Voice Synthesis Fraud
AI-synthesised audio that convincingly replicates a target person's voice characteristics, used for impersonation in fraud, disinformation, and identity-based attacks.
Also known as: AI voice fraud, synthetic voice fraud, voice conversion fraud
Last reviewed: 1 June 2026
Voice synthesis fraud (sometimes called AI voice fraud or synthetic voice fraud) refers to audio generated using deep learning models — typically voice conversion or text-to-speech synthesis neural networks — that mimics the acoustic properties of a real person's voice. The technology was originally developed for legitimate applications including accessibility tools, dubbing, and interactive entertainment, but has been rapidly adopted by fraudsters and disinformation actors.
Unlike a deepfake video, which requires substantial data and processing power, a convincing synthesised voice can be produced in minutes using commercially available services with only a short voice sample. The resulting audio can be inserted into a live phone call in real time using voice conversion software, making the fraud instantaneous rather than pre-recorded.

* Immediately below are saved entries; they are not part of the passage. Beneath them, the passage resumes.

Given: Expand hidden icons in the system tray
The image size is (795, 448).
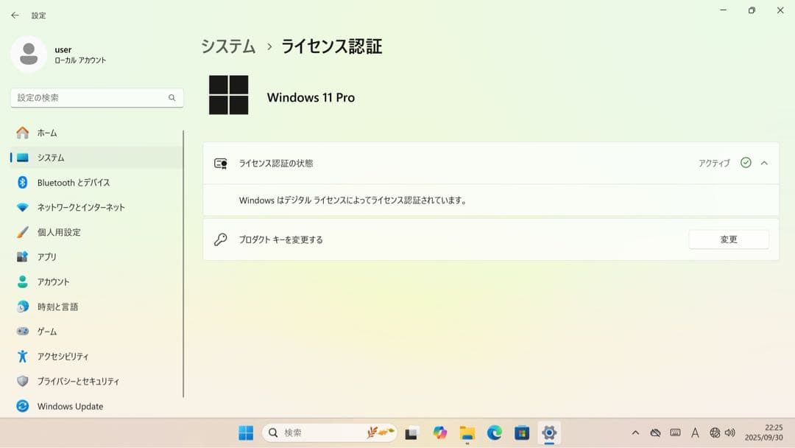Looking at the screenshot, I should 635,433.
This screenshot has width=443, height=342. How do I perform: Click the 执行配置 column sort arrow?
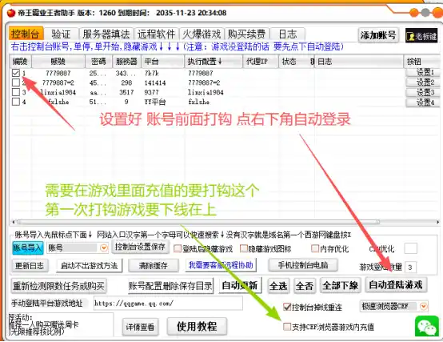[x=220, y=61]

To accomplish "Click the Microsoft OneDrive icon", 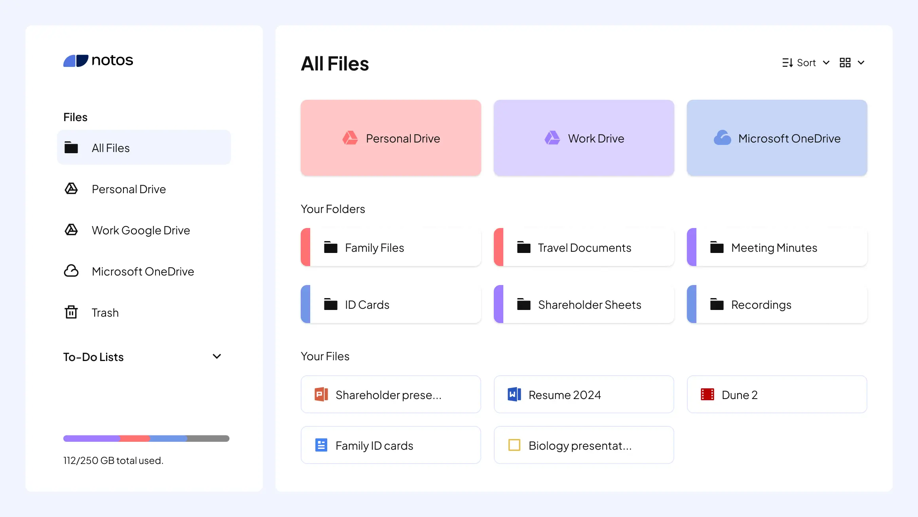I will tap(723, 137).

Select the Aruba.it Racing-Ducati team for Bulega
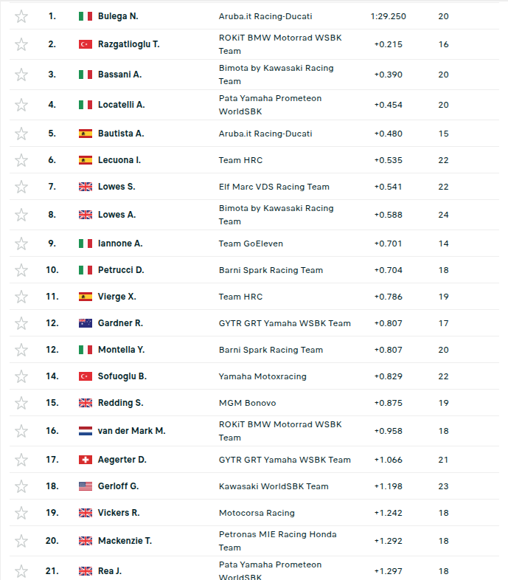(x=265, y=16)
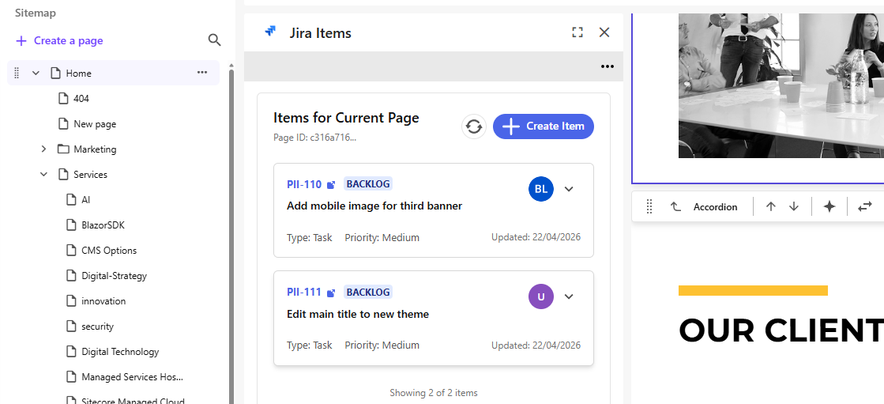Image resolution: width=884 pixels, height=404 pixels.
Task: Select CMS Options page in tree
Action: point(108,251)
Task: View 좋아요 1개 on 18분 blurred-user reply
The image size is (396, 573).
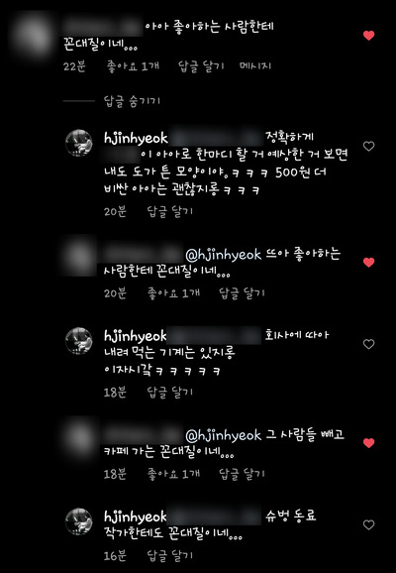Action: click(173, 474)
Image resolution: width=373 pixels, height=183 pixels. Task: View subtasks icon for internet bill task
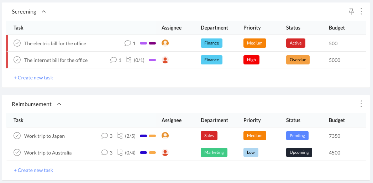[129, 60]
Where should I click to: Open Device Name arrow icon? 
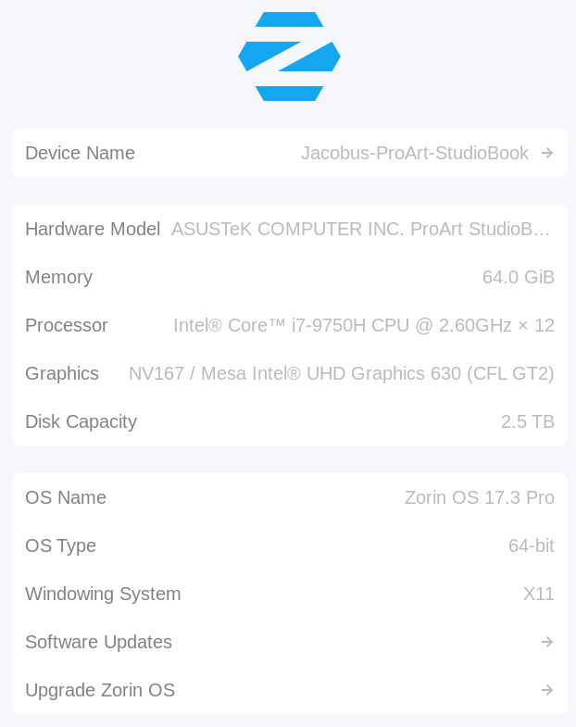[x=547, y=153]
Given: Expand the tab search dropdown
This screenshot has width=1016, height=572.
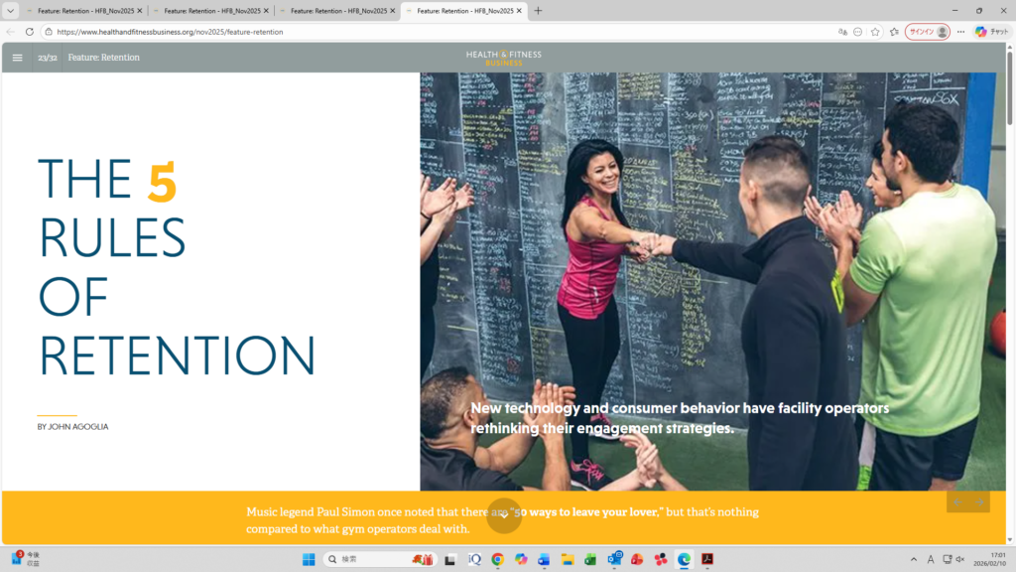Looking at the screenshot, I should point(11,11).
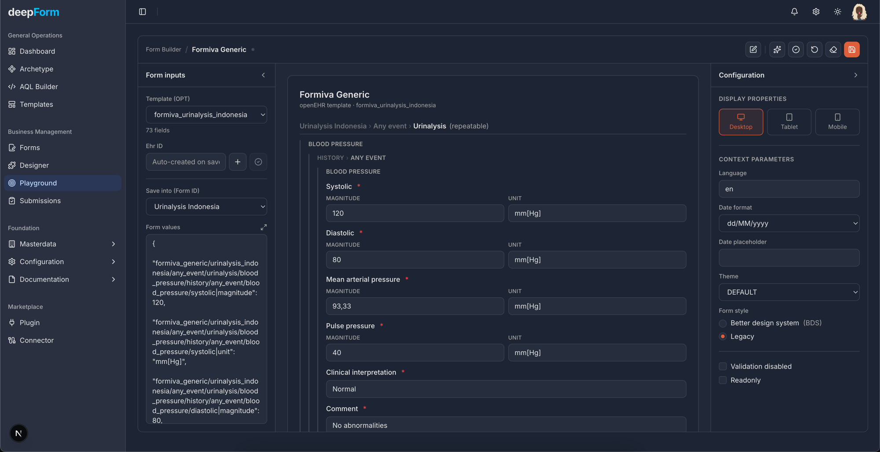
Task: Check the Readonly checkbox
Action: pos(722,380)
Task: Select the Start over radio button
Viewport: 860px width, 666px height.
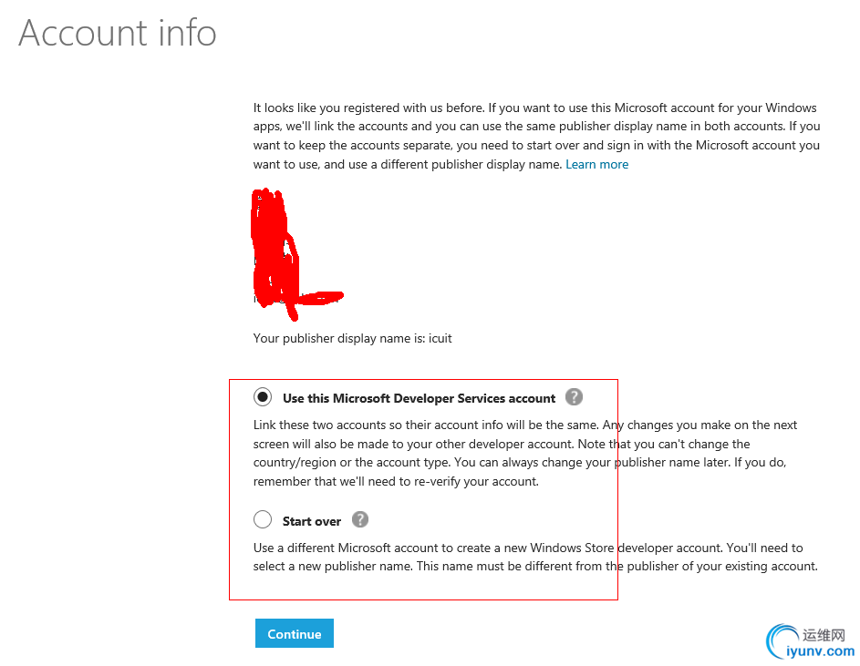Action: (x=263, y=520)
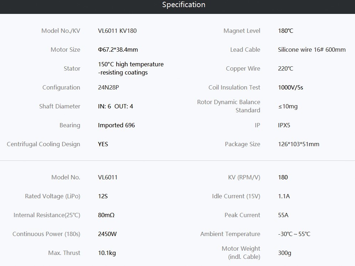Click the Shaft Diameter IN: 6 OUT: 4 value
The height and width of the screenshot is (266, 355).
115,106

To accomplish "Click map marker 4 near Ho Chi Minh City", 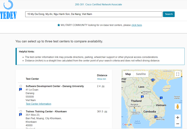I will pos(156,116).
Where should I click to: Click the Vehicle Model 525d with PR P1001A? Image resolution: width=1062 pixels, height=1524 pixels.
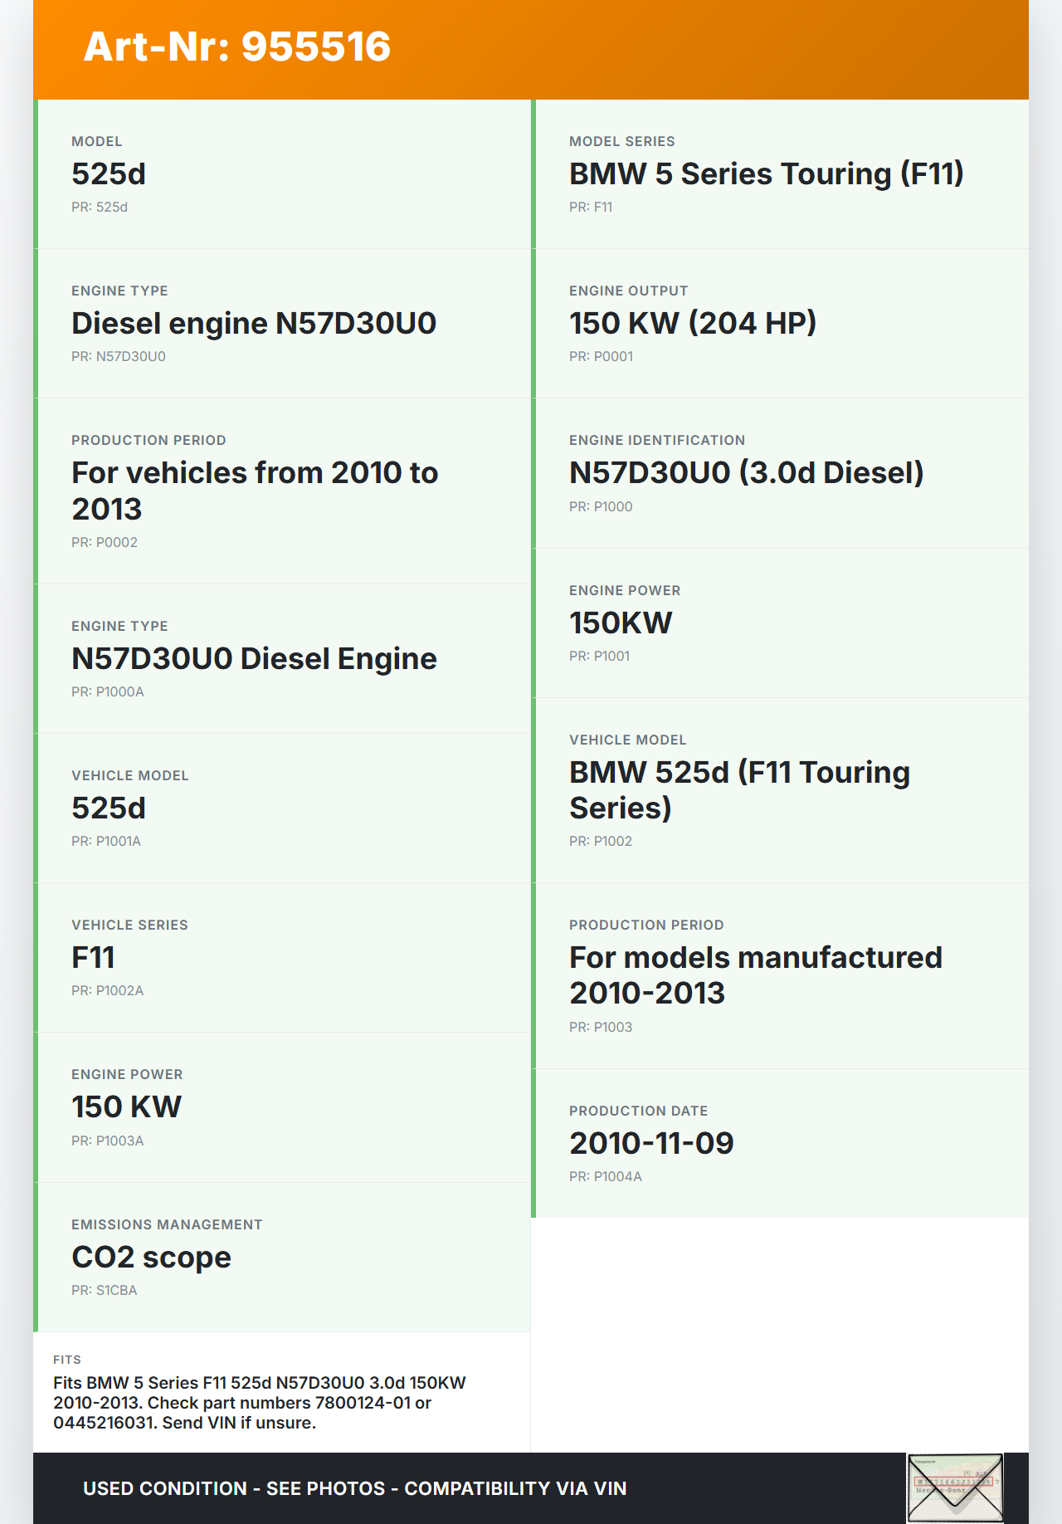(109, 808)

Voice synthesis fraud differs from a targeted deepfake voice clone in nuance: clone implies specific targeted replication of a known individual, while voice synthesis is the broader technology category enabling it. Both share the same fraud risks. Audio forensics is an emerging discipline attempting to detect AI-generated audio through analysis of spectral features, breathing patterns, and micro-timing anomalies that human speakers produce naturally. However, forensic detection lags behind generative model quality, making behavioural and procedural defences more reliable for now.
Examples
- A fraudster uses a real-time voice conversion tool during a call to an elderly victim, speaking as the victim's adult child and requesting emergency funds be transferred to an unfamiliar account.